美文网首页
How to add padding mask to nn.Tr

How to add padding mask to nn.Tr

作者: 魏鹏飞 | 来源:发表于2020-03-03 08:54 被阅读0次

    I think, when using src_mask, we need to provide a matrix of shape (S,S), where S is our source sequence length, for example,

    import torch
    import torch.nn as nn
    
    q = torch.randn(3, 1, 10) # source sequence length 3, batch size 1, embedding size 10
    attn = nn.MultiheadAttention(10, 1) # embedding size 10, one head
    attn(q, q, q) # self attention
    

    for attn_mask, we need matrix of shape (S, S),

    def src_mask(sz):
      mask = (torch.triu(torch.ones(sz, sz)) == 1).transpose(0, 1)
      mask = mask.float().masked_fill(mask == 0, float('-inf')).masked_fill(mask == 1, float(0.0))
      return mask
    
    print(src_mask(3))
    
    # 结果
    tensor([[0., -inf, -inf],
            [0., 0., -inf],
            [0., 0., 0.]])
    
    out = attn(q, q, q, attn_mask=src_mask(3))[1] # attention output weights
    print(out)
    
    # 结果
    tensor([[[1.0000, 0.0000, 0.0000],
             [0.2497, 0.7503, 0.0000],
             [0.1139, 0.2764, 0.6097]]], grad_fn=<DivBackward0>)
    

    if we look at F.multi_head_attention_forward, then what attn_mask is doing is,

    if attn_mask is not None:
            attn_mask = attn_mask.unsqueeze(0)
            attn_output_weights += attn_mask
    

    as we added float('-inf') to some of the weights, so, when we do softmax, then it returns zero, for example,

    a = nn.Softmax(dim=-1)
    b = torch.tensor([3., 4., float('-inf')])
    print(a(b))
    
    # 结果
    tensor([0.2689, 0.7311, 0.0000])
    

    which means that we are not considering some words when finding the representation for a word, for example, when finding attn_weights for first word in our source sentence, we do not want to consider next words, for finding atten_weights for second word in our source sentence, we want to consider only fist and sencond word, and not third word.

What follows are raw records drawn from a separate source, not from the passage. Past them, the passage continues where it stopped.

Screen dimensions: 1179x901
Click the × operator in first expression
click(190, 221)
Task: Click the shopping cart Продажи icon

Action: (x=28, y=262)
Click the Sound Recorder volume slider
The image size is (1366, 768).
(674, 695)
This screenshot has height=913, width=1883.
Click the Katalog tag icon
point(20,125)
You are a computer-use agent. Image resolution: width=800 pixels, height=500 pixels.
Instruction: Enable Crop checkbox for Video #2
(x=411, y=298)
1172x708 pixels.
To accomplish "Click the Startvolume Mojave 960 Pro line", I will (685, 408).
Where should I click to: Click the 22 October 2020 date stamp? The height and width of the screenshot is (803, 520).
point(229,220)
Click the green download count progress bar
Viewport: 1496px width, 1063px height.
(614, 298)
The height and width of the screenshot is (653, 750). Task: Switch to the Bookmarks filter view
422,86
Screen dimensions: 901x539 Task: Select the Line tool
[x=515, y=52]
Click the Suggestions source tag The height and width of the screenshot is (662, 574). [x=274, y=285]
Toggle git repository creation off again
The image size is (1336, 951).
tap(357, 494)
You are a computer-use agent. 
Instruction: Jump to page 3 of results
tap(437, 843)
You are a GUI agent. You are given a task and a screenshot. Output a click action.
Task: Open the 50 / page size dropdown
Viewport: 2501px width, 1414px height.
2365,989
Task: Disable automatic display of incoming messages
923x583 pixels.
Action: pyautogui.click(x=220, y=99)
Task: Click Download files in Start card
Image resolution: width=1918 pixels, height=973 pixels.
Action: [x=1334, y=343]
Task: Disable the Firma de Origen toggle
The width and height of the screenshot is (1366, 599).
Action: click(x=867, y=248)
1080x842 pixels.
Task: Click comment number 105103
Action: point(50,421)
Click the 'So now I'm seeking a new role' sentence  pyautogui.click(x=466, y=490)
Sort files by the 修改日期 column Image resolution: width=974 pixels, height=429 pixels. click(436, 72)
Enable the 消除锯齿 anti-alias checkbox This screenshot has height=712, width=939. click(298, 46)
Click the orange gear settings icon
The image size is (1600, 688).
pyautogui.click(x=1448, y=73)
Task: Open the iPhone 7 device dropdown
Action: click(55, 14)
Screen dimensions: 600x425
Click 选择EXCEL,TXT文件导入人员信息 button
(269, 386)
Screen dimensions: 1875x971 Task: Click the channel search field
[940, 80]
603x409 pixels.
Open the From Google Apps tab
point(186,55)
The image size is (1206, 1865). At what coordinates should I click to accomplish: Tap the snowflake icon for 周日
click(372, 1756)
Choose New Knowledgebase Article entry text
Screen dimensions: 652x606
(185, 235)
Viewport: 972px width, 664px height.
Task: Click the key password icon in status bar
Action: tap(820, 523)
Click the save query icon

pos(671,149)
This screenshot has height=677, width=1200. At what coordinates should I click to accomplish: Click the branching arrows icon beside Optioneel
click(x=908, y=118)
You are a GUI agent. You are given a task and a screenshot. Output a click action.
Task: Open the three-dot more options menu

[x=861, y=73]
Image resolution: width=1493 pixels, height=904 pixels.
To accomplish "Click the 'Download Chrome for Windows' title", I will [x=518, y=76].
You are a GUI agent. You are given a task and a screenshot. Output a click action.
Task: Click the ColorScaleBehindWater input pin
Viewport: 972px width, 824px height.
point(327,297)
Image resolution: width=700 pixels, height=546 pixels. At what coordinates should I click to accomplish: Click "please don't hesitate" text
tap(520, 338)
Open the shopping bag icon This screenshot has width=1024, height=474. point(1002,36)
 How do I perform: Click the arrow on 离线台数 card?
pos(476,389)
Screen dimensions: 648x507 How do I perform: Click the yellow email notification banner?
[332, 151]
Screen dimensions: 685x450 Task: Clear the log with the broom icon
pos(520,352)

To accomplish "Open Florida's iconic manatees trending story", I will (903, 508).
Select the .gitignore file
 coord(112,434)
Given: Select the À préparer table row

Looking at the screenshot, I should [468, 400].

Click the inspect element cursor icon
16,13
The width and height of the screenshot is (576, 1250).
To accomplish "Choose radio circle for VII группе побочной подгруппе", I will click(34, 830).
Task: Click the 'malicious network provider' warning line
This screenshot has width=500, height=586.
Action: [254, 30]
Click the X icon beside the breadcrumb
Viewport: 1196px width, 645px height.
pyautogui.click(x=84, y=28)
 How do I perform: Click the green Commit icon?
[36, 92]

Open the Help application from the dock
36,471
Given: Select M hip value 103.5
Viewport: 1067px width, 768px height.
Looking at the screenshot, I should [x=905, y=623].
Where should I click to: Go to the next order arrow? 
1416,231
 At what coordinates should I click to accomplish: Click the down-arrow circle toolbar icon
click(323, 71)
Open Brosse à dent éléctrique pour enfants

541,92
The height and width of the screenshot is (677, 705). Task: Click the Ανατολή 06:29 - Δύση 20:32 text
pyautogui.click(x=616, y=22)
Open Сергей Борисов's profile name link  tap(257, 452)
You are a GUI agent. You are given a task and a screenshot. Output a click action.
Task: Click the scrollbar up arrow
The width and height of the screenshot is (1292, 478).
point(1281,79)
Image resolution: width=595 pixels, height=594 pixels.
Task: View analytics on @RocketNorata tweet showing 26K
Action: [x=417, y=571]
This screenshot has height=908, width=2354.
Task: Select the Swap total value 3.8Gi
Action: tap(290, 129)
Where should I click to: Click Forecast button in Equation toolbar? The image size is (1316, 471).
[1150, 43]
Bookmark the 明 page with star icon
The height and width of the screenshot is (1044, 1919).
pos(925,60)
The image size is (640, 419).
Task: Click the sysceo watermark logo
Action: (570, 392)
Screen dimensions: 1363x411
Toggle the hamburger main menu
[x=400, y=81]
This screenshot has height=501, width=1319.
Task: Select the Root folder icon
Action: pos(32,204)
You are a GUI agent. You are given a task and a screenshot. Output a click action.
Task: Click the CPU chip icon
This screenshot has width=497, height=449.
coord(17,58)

    as for, src_key_padding_mask, it has to be of shape (N, S), where N is batch size, and S is source sentence length.

    I think it is to make us not consider any padded words for finding representation of other words.

    for example, if we want to not consider third word in our source sequence, for finding attention weights, then, (batch size of 1)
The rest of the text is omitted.